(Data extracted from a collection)
---
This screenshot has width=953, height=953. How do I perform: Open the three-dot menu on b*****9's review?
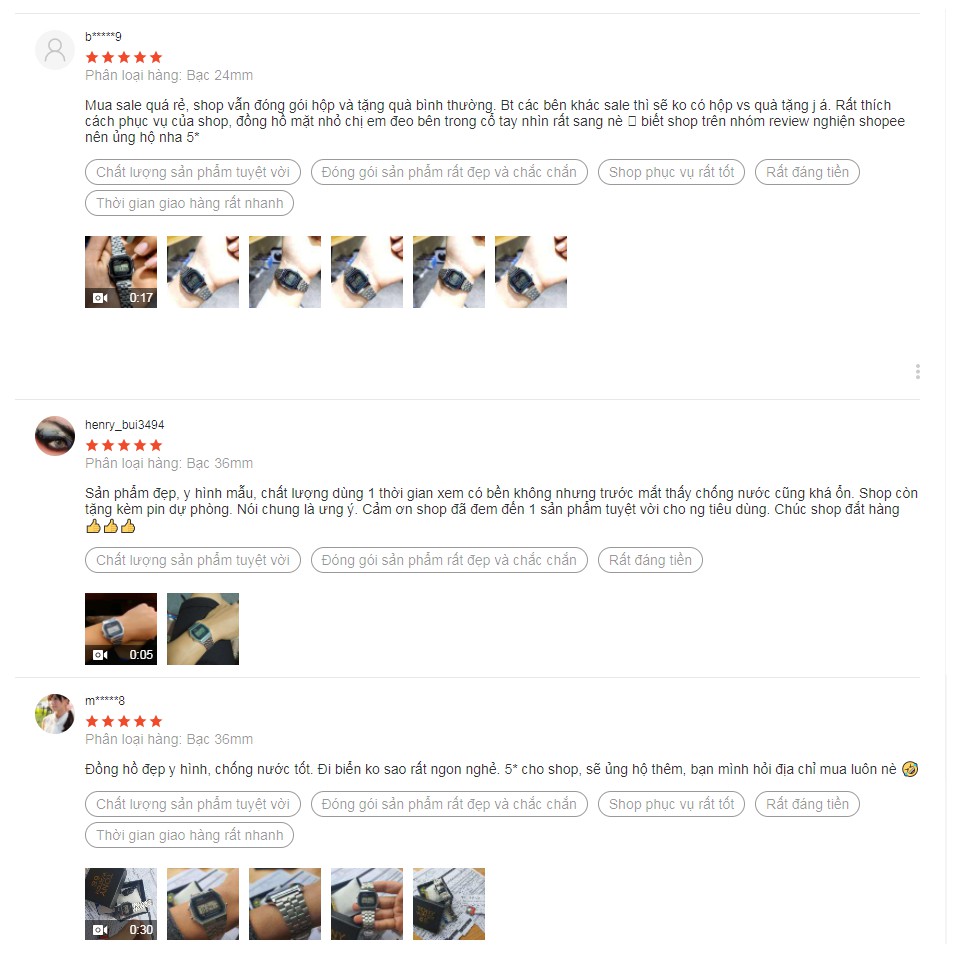[917, 371]
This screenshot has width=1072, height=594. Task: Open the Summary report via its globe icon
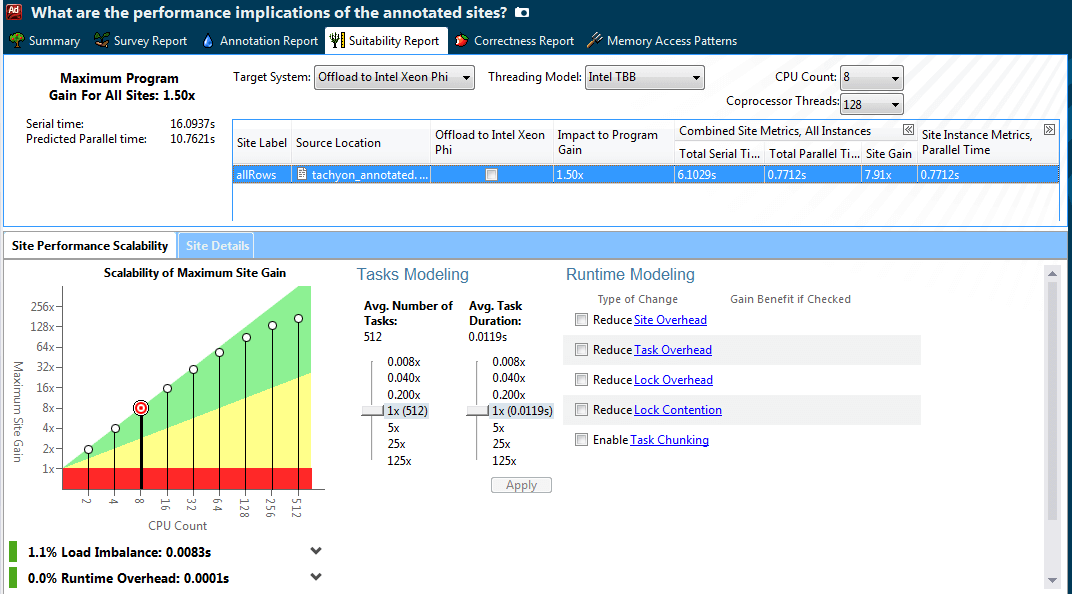pyautogui.click(x=18, y=41)
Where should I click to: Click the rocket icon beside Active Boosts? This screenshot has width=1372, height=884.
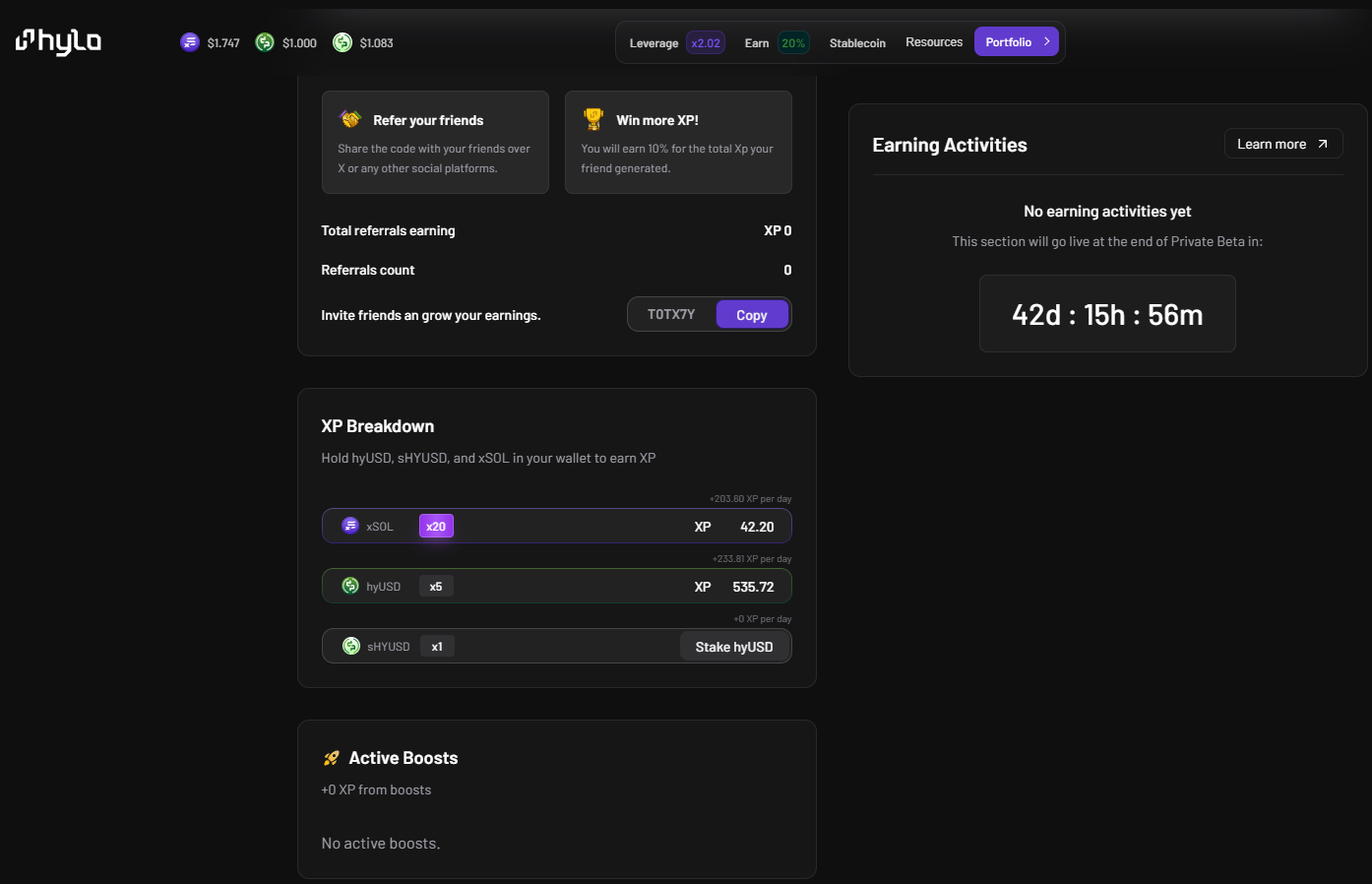pyautogui.click(x=332, y=758)
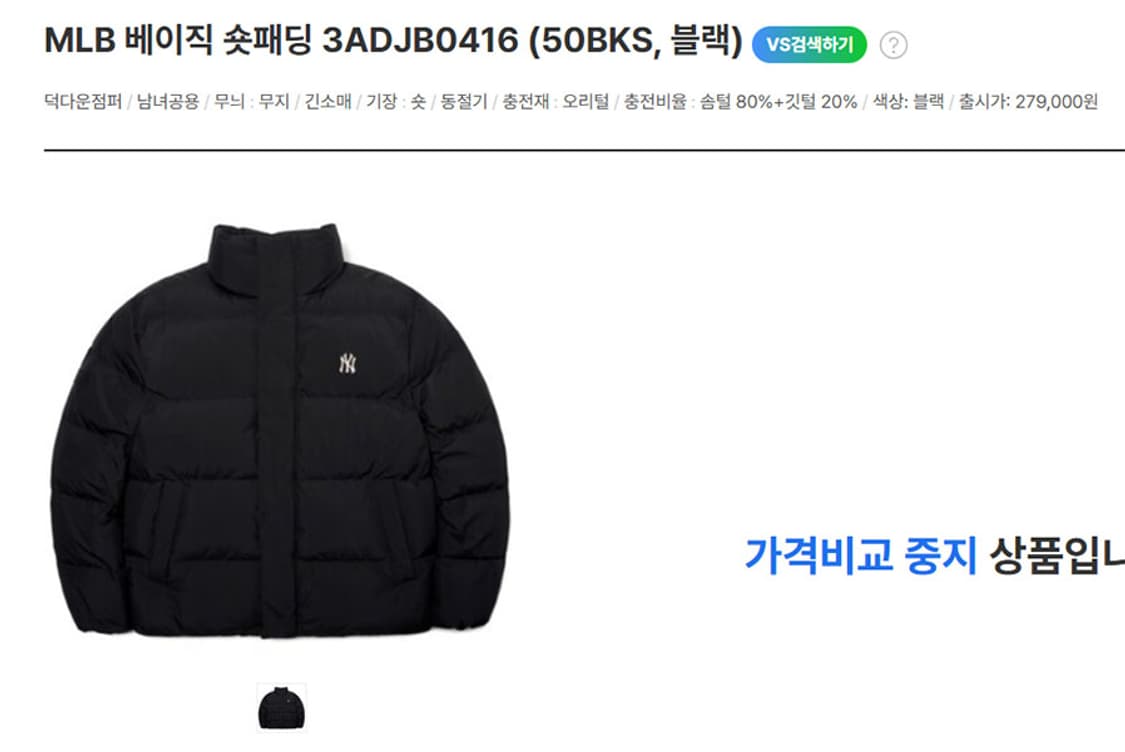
---
== PROBLEM DETAILS ==
The records are to be returned verbatim. Skip any picture they contain.

== EXERCISE RESULT ==
This screenshot has width=953, height=953. How do I perform: Open the three-dot menu on b*****9's review?
[917, 371]
This screenshot has width=1072, height=594. Task: Open the Summary report via its globe icon
pyautogui.click(x=18, y=41)
Where should I click to: Click the rocket icon beside Active Boosts? This screenshot has width=1372, height=884.
pyautogui.click(x=332, y=758)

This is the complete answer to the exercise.